Some conjecture on this gadget thing.
Consider four performances with Chris Thile playing mandoline.
1. Live, A=440hz
2. Recorded and reproduced, A=440hz
3. Live, C=256hz
4. Recorded and reproduced, C=256hz
They may all be very nice, but I'm going to say the two live performances are going to emotionally best the recorded, and the two recorded performances will be mostly indifferentiable to each other.
Let's do the same again but bring in Edgar Meyer on bass to lay down some foundational tones over which Thile's mandoline sings.
Now we've got honest to goodness skingasms during both live performances, but something is amiss on the recordings or live with any lessor bassist who does not precisely intonate.
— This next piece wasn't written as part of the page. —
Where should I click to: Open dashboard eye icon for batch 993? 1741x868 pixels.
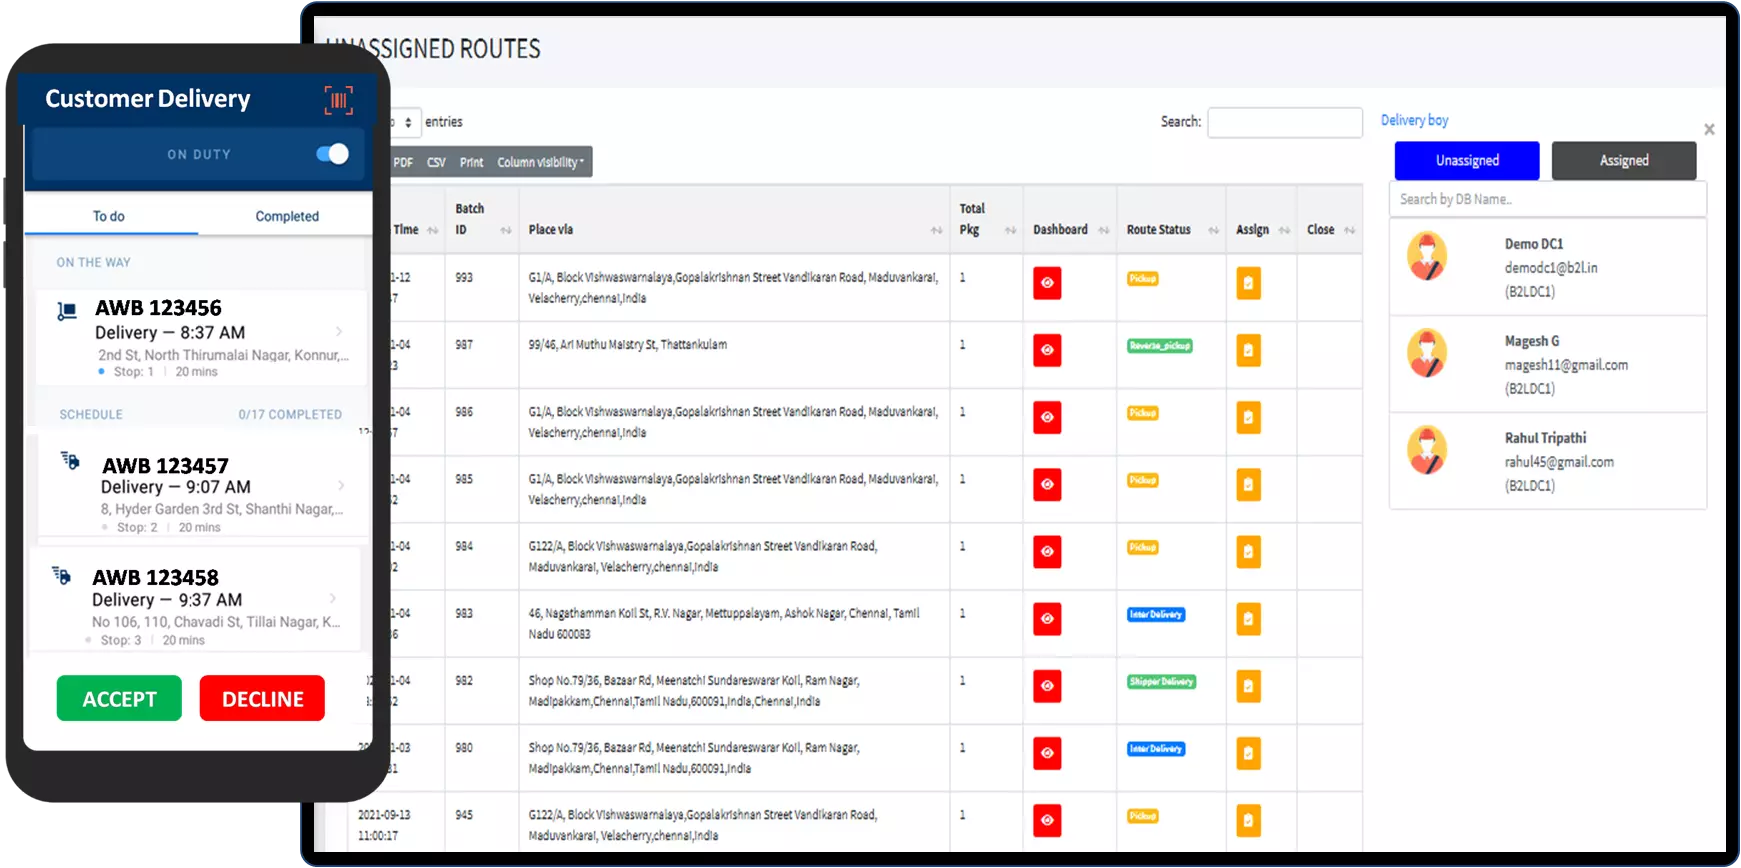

Or with instruments that aren't incredibly well crafted which we can reasonably assume these two possess.
Bear in mind the emotional weight of the minor third is all about sound waves being in the exact ratio of 6/5. A fifth only sounds powerful with frequency ratios of 3/2.
I wager tightening up the mathematical relations of all the frequencies reproduced is exactly what the gadget is intended to do, and what tuning it defaults to is arbitrary or entirely for convenience, and this would be done because time or phase alignment is lost during the recording process.
edit:
Although I could very well be wrong <-link.